また皮膚粘膜症状とも密接に関係しており、なかなか治らない肛門の湿疹の患者さんに亜鉛を投与したら治癒したケースもたくさんあります。
とても大切な微量元素である亜鉛。
近年、日本では特に女性や子供、高齢者において不足状態であることが分かっています。
2,018年の国民健康・栄養調査では、亜鉛の摂取状況は男性は平均9.1mg/日、女性は平均7.5mg/日。
国際オーソモレキュラー医学会が提唱している摂取量は20mg。
一方、栄養機能食品としての上限値は15mg。
それよりも多い値になっています。
過剰摂取を気にされる患者さんがおられますが、サプリメントで20mgの亜鉛を摂ったからと言って、20mg全部が吸収されるわけではありません。
食品から摂取した亜鉛は小腸から吸収されますが、吸収率は30%。
国際オーソモレキュラー医学会が提唱する20mgの亜鉛のサプリメントを摂取したからと言って過剰摂取の心配はまずないと言えます。。
とは言え吸収率は人によって、また状況によって異なりますので過剰症状が出た場合は減量しましょう。

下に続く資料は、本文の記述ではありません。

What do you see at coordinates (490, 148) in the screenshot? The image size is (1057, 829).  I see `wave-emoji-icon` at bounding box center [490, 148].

過剰摂取の症状は、急性症状として、胃障害、めまい、吐き気などがあります。
継続的な過剰摂取では、銅や鉄の吸収阻害による銅欠乏・鉄欠乏が起こり、貧血、免疫障害、神経症状、下痢、HDLコレステロールの低下などが起こることがありますので注意して下さい。

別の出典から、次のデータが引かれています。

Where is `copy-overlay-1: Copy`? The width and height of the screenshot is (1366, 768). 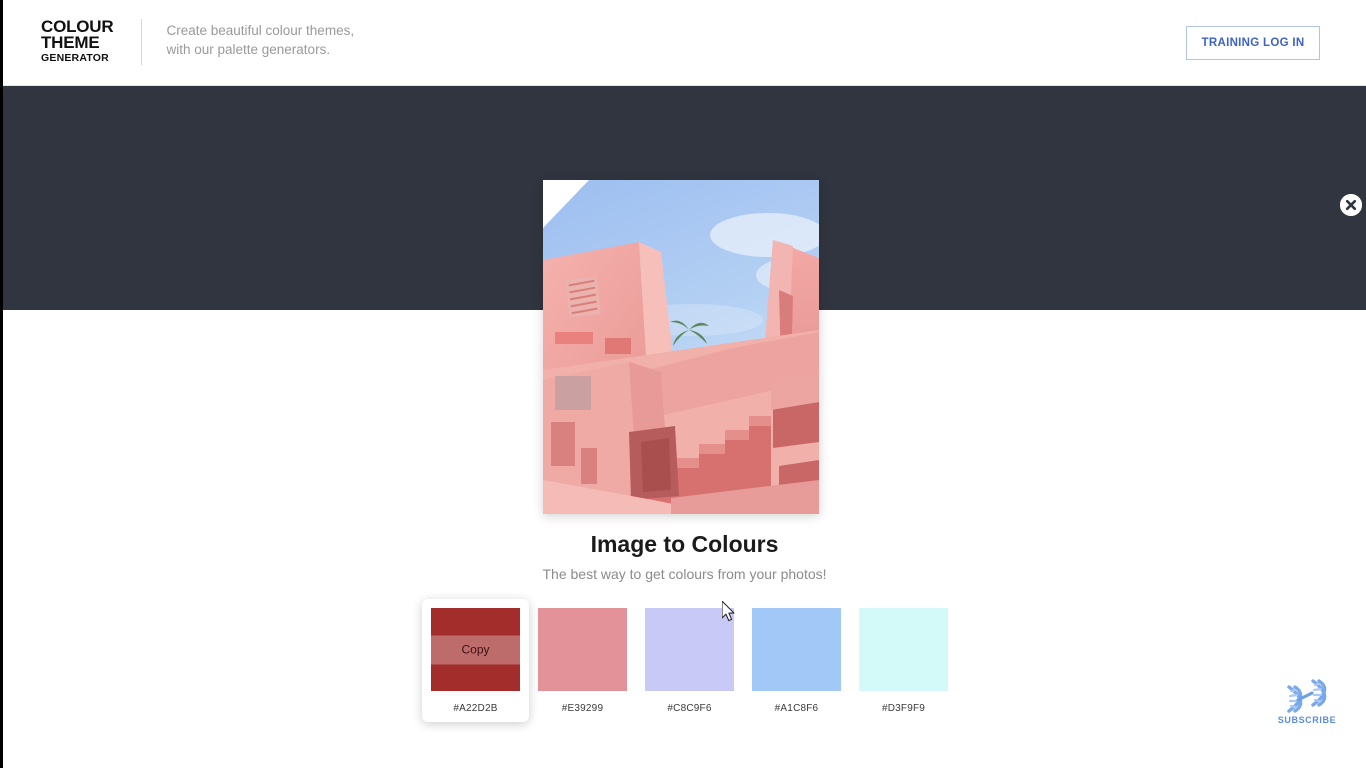
copy-overlay-1: Copy is located at coordinates (476, 650).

しかし日本人の食事摂取基準2020年版によると、耐容上限量は18歳〜74歳女性で35mg/日、30〜64歳男性で45mg/日となっており、それ以下の年齢では上限量の記載がありません。
つまり国際オーソモレキュラー医学会が提唱する1日20mgは全く過剰摂取を心配する量ではないため、積極的な摂取をオススメします。
この亜鉛とビタミンCを組み合わせたらどうなるのか?
亜鉛もビタミンCも免疫と密接に関わっていますからね。
フランスの2つのクリニックで感冒で来院した患者さんにビタミンC1g+亜鉛10mgを5日間投与するというトライアルを行いました。

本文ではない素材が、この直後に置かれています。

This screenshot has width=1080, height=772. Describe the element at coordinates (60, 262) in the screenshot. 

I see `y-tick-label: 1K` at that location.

もちろん暗示効果を排除するためにプラセボ投与群と比較しました。
その結果、ビタミンC+亜鉛投与群で優位に風邪に伴う症状の早期改善が認められました
グラフからも分かるように投与してすぐに効果が見られるわけでなく、3日目くらいから徐々に効果が出始め、日が経つにつれて症状が改善していっているのが分かります。
もちろんビタミンC単独でも感冒に効果はあるでしょうが、免疫機能と関係している亜鉛と組み合わせることによってより強力な効果を期待できます。
感冒と関係なく皮膚や粘膜が弱い人には亜鉛の摂取はオススメです。